- Your instructions: Copy the lines exactly, from the start of the records through the line that contains "click(x=147, y=64)".

- Element and text location data:
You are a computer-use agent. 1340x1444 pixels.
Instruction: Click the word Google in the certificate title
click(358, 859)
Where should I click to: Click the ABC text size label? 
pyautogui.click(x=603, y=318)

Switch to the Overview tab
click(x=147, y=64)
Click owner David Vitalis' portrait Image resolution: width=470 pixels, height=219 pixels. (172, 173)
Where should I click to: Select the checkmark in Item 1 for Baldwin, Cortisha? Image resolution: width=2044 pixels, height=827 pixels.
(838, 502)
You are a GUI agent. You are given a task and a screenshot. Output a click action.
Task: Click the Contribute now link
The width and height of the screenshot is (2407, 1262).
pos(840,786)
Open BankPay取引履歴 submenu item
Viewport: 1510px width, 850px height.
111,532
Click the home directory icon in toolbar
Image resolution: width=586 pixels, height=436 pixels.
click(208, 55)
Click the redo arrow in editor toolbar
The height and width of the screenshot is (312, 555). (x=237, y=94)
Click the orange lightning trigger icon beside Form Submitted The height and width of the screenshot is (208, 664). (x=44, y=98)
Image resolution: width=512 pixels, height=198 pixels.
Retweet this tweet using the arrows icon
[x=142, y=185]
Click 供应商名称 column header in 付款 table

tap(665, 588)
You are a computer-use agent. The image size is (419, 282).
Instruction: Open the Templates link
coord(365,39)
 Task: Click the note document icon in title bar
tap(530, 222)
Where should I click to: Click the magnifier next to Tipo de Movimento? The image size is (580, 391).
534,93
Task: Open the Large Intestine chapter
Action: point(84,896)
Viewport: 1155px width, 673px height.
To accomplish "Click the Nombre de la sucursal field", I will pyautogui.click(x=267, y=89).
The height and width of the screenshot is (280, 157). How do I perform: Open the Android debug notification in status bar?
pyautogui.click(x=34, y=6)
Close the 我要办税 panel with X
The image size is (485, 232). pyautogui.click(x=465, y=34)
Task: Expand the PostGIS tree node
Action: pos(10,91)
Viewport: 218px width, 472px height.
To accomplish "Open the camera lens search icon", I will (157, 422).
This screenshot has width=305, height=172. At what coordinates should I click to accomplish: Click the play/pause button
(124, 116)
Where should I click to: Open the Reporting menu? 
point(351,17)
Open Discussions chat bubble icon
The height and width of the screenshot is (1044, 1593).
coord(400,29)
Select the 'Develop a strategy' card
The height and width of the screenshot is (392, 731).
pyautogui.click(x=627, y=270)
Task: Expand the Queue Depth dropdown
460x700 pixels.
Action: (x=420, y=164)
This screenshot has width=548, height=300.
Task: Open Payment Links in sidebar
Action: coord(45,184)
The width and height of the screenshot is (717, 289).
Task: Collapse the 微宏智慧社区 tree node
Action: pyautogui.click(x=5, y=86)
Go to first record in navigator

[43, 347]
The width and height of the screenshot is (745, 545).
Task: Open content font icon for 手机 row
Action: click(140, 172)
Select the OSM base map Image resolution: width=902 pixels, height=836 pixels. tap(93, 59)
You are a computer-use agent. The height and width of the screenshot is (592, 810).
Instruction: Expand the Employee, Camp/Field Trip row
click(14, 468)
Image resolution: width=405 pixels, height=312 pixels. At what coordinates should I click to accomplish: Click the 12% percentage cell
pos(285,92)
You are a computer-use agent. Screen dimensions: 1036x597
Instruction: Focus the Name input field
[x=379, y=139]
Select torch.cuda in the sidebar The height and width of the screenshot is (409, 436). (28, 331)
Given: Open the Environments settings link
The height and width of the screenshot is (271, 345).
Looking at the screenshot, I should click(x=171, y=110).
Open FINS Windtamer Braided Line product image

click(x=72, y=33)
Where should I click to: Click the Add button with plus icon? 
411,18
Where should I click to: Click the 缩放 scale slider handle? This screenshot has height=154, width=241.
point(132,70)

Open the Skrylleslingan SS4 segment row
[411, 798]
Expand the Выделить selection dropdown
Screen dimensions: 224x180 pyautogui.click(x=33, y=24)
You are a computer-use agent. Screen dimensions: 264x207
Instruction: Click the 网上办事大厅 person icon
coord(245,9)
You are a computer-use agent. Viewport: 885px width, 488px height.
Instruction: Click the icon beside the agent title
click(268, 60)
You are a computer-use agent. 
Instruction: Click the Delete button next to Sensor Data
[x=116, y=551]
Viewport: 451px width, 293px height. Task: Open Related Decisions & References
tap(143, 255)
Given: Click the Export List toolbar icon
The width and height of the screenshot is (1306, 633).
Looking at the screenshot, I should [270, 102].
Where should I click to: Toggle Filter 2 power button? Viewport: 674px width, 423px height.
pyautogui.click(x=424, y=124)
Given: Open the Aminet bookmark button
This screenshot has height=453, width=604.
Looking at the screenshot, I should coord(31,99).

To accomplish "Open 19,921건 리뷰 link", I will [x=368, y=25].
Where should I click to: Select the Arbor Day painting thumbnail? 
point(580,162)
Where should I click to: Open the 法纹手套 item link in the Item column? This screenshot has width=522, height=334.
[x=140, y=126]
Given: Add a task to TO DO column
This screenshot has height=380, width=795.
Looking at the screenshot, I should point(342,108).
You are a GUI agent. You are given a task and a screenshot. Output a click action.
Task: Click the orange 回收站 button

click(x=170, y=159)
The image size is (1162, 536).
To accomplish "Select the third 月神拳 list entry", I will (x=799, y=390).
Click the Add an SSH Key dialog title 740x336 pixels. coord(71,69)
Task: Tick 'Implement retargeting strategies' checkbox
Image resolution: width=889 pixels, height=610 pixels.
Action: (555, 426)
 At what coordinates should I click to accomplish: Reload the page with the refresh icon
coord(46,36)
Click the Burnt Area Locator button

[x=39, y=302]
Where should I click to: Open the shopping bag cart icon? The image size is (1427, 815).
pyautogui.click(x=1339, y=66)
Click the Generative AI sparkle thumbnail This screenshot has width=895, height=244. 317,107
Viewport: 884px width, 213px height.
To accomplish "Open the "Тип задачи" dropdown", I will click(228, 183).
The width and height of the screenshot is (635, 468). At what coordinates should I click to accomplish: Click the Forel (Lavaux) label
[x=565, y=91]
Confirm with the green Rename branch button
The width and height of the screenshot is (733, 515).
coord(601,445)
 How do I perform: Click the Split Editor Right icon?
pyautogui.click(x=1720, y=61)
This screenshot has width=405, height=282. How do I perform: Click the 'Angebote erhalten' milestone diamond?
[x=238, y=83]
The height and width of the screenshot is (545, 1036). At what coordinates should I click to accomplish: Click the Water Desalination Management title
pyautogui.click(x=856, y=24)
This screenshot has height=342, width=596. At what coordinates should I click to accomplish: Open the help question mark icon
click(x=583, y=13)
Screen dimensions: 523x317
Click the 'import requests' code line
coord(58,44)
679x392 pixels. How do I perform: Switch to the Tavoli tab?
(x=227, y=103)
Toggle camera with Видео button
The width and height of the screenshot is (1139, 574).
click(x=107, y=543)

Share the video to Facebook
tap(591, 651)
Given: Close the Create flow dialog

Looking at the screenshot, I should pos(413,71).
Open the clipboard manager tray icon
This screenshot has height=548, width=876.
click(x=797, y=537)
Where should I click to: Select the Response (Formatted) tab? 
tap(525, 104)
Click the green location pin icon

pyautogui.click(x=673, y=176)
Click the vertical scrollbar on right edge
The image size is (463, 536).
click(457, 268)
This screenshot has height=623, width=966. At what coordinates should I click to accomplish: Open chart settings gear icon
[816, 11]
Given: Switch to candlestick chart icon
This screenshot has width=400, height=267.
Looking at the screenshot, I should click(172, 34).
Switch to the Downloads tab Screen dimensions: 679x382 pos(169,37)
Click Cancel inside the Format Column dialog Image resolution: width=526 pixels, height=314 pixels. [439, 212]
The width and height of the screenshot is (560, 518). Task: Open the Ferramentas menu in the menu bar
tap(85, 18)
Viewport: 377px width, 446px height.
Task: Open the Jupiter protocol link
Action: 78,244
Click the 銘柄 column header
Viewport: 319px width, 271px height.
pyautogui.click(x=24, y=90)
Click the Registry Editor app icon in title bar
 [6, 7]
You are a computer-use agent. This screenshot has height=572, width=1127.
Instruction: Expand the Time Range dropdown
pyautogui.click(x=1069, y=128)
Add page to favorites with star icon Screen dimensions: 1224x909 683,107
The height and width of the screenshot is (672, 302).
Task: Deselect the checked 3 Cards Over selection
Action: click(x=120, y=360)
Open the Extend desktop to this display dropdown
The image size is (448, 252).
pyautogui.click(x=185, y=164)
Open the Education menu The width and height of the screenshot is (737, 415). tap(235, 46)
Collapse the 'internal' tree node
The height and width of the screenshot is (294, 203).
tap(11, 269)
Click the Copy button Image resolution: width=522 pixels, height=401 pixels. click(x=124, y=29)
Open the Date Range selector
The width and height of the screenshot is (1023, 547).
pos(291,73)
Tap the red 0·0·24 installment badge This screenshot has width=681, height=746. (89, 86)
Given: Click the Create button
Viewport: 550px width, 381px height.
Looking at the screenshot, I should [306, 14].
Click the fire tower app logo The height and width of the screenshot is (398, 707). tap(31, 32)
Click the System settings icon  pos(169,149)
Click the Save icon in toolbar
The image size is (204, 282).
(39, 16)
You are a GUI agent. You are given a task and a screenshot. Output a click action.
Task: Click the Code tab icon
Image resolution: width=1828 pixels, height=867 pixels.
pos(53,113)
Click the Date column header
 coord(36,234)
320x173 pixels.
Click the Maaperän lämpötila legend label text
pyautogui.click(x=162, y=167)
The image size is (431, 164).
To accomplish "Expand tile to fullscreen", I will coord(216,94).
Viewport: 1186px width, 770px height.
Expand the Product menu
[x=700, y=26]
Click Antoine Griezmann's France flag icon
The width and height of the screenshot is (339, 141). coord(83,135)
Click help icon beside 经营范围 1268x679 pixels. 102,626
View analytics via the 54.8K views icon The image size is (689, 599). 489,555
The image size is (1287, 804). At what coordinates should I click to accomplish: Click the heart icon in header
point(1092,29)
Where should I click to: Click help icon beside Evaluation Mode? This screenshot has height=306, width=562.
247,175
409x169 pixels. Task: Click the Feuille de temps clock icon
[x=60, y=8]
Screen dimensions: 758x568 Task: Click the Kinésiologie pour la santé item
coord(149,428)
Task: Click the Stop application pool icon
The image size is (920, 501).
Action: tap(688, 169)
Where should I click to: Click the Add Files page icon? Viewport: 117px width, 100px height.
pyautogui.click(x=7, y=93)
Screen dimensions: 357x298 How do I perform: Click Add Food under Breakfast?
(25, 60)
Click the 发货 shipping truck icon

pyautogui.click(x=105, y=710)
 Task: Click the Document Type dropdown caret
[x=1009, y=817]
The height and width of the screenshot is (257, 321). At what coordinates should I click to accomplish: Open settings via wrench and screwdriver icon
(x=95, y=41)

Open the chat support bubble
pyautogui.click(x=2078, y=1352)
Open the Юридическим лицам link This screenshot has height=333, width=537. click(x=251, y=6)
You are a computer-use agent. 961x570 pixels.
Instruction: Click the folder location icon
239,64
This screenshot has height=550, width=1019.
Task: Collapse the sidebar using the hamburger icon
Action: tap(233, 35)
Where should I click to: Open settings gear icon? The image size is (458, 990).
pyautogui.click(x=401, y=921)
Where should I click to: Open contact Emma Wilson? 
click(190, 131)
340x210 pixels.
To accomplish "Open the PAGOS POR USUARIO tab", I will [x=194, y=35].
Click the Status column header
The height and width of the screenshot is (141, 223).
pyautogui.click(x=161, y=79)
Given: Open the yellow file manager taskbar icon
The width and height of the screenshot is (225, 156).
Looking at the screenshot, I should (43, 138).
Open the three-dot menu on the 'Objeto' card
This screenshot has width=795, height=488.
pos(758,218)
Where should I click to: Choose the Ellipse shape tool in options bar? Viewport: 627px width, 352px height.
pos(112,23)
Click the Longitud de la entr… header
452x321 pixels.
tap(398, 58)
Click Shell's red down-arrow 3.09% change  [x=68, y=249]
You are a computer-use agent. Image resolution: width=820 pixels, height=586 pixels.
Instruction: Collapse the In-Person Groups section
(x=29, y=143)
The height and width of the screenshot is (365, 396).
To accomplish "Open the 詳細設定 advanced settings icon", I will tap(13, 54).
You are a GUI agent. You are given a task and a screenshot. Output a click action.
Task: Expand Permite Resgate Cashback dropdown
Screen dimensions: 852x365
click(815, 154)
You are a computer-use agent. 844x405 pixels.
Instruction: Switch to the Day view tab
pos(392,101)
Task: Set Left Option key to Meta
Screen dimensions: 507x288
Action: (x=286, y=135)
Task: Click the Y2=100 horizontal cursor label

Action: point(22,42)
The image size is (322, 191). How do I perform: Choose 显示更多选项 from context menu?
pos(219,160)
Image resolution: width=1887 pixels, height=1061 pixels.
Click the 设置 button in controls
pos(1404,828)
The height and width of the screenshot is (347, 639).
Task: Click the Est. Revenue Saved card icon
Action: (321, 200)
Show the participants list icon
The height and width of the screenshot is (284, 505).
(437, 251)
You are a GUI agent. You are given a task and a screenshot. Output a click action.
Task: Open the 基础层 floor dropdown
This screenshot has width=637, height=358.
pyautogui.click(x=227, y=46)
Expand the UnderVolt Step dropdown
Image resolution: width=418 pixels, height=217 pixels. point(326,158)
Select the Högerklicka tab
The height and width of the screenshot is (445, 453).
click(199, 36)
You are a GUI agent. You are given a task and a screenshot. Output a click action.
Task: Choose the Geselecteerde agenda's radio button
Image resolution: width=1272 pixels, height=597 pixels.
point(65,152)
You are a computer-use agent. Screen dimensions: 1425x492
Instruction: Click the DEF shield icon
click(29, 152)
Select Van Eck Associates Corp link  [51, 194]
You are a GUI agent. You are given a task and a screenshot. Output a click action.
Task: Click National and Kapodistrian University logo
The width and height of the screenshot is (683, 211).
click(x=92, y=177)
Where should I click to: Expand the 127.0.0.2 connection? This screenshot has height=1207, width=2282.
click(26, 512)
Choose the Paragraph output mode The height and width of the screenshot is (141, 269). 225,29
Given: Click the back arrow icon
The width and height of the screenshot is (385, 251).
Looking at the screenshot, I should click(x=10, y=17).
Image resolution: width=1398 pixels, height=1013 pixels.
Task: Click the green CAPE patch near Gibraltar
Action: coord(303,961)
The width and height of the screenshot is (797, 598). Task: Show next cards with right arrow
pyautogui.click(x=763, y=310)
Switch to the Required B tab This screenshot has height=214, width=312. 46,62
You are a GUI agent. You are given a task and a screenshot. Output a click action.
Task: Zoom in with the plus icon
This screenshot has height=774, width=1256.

- Exercise answer:
You are a computer-use agent. 1340x1444 pixels.
Instruction: Click the word Google in the certificate title
click(358, 859)
Where should I click to: Click the ABC text size label? 
pyautogui.click(x=603, y=318)

Switch to the Overview tab
click(x=147, y=64)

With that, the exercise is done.